◆ Passage shown:
When Ronald Reagan assumed the Presidency in 1981 the GOP had control of the executive branch of government and one half (the Senate) of the legislative branch. They would maintain that control over the next 6 years, finally losing control of the Senate in 1986.
During that time, not so much at the behest of Reagan but under his benign neglect, the party began putting into place a two-pronged strategy aimed at remaking the landscape of America into, essentially, the “Gilded Age” revisited. If that phrase isn’t familiar to you, it refers to the years roughly from 1880-1920 when everything in America was about preserving whatever best served industry and insuring that industry’s leaders gained and maintained incredible wealth. It was the age of the Astors, the Vanderbilts, the Rockefellers—that illustrious crowd. Think Jay Gatsby.

◆ Data rows:
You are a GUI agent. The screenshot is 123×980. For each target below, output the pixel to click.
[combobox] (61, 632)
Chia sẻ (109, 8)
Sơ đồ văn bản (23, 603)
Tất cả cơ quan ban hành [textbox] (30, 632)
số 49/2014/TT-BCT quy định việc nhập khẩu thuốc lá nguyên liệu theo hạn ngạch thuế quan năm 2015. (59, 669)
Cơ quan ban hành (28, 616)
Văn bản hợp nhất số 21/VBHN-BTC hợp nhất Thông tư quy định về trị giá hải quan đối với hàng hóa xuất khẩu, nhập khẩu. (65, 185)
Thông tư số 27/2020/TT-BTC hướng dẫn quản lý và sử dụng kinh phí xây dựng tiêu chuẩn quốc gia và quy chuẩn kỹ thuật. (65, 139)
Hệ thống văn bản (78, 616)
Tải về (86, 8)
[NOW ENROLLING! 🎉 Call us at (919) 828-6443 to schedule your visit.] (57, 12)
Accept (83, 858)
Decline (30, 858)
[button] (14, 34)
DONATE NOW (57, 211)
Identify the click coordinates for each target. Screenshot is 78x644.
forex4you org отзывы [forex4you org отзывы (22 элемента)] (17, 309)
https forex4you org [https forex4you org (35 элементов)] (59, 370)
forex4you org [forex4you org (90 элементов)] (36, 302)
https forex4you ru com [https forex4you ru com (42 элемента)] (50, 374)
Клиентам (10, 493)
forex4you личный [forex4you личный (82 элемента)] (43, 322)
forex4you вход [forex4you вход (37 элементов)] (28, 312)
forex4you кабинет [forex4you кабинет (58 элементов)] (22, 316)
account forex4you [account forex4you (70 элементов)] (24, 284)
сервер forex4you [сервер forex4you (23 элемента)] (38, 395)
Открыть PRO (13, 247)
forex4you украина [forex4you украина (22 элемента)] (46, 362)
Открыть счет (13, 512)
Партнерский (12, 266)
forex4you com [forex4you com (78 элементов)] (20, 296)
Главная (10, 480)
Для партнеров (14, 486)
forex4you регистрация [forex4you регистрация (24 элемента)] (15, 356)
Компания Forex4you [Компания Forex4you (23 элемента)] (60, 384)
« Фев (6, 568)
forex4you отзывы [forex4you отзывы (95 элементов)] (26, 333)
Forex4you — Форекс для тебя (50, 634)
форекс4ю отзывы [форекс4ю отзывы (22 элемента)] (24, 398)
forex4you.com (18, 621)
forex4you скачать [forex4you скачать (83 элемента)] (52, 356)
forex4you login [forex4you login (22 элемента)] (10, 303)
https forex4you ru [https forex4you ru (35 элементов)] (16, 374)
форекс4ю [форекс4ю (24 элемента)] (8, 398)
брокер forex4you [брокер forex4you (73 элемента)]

◆ Job:
Answer these questions from the passage about the Republican Party under Reagan.
(a) In what year did the GOP lose control of the Senate?
(b) Which span of years does the passage give for the "Gilded Age"?
(c) Which three families does the passage name from that age?

◆ Reply to the exercise:
(a) 1986
(b) Roughly 1880 to 1920
(c) The Astors, the Vanderbilts, and the Rockefellers